Recommendations for Students, Universities and Employers.

Major AudienceRecommendations

Students
  1. When searching for graduate programs, review the core curricula, consider key competencies and potential gaps in training.
  2. Connect early with faculty, colleagues, mentors and alumni throughout the course of study to increase personal networks.
  3. Engage early in applicable work and research, paid or otherwise, to strengthen qualifications.
  4. Courses in data analysis, statistics and IT management may be useful.

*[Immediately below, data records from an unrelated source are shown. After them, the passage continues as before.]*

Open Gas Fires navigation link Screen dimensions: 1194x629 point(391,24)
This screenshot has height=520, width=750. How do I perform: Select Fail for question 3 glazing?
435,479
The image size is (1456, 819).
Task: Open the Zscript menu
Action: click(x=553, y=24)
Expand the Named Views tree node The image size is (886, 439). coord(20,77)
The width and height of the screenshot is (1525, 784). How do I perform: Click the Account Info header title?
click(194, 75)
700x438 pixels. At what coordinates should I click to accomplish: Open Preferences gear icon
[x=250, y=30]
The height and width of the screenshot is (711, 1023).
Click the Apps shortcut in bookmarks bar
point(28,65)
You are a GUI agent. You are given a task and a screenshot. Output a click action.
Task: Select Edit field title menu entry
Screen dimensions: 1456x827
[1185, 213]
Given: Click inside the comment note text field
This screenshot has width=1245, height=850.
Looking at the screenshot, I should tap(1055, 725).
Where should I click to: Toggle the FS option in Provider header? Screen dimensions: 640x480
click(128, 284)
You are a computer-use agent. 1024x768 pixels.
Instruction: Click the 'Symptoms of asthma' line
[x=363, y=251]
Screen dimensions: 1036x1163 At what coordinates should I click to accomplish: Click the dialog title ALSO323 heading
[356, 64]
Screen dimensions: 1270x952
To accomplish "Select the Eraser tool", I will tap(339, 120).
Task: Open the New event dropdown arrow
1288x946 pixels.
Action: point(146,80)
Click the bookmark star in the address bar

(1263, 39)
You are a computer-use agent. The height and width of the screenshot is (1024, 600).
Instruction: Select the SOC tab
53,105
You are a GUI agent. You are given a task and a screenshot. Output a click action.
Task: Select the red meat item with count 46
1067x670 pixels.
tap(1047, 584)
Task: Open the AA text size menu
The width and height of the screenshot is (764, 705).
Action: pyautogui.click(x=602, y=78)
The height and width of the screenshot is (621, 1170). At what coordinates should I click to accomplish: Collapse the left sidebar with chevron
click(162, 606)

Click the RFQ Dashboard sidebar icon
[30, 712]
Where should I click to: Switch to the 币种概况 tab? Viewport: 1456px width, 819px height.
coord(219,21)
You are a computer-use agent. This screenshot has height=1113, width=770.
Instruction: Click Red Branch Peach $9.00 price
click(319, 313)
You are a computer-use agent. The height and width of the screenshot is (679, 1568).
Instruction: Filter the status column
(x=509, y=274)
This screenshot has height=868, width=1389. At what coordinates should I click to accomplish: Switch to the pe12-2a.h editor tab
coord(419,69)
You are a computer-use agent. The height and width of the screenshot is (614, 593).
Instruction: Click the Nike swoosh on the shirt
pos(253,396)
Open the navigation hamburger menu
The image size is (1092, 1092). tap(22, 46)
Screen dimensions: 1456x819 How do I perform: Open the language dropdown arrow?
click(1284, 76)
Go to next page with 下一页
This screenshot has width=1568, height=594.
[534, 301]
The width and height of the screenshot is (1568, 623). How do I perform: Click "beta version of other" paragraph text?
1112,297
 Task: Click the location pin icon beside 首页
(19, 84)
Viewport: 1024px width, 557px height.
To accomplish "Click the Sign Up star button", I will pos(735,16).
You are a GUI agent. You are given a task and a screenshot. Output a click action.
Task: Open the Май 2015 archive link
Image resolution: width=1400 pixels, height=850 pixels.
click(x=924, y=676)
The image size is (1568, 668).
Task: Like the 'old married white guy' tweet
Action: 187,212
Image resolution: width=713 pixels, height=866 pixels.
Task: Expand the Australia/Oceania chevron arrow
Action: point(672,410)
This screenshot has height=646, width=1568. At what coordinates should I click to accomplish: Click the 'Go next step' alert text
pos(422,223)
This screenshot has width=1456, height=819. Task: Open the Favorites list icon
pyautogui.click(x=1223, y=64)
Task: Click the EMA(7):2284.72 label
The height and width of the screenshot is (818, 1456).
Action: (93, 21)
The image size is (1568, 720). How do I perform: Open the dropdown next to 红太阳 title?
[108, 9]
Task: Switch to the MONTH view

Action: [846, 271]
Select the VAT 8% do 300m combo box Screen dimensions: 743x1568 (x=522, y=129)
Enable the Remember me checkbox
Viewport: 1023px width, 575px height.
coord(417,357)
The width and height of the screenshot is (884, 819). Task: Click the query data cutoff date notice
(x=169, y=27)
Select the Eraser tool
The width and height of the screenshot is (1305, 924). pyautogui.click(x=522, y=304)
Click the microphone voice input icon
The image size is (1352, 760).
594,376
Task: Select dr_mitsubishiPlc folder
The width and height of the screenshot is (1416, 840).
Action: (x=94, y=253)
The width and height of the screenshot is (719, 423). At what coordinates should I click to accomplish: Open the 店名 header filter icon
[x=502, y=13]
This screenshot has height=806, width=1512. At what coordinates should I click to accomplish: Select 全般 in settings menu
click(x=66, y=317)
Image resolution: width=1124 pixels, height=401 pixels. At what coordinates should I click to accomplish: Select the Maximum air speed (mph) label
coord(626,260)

  5. Consider other venues for curriculum, such as business school course in program design and implementation or an adult education course in collaboration and managing teams to enhance your skills in these key areas.
  6. Subscription to online job posting sites is recommended for improved awareness of job availability and prospective employers.
  7. Once students become active job seekers, apply to as many positions as possible that fit interests and skills.
  8. Prepare for the possibility of working in North America and earning a lower starting salary than peers with masters-level training in other disciplines (engineering, business administration, etc.).
Universities
  1. Develop and maintain strong pipelines with global health employers.
  2. Seek employers’ input regarding curricular content to help match program learning outcomes with employers’ needs.
  3. Integrate training in project design and implementation, new business development, IT training, communications, team building and other skills identified by both graduates and employers in this study.
  4. Provide opportunities for internship and volunteer positions that demand project implementation.
  5. Maintain robust correspondence with program alumni to provide feedback and identify gaps in education and training.
  6. Engage students with program alumni, which will both build students’ professional networks and grant them insight into alumni experiences.
  7. Share available job postings on university web sites or through student listservs.
Employers
  1. Support network building among universities, students, alumni and your own organizations.
  2. Provide recommendations for curricula, internship and volunteer opportunities in order to furnish students with non-clinical skills needed for employment.
  3. Be cognizant that job seekers are simultaneously applying to many jobs.
  4. Provide opportunities for continuing education and skill development to allow those who do obtain entry-level jobs to refine pertinent and necessary skills that may not have been acquired in education alone.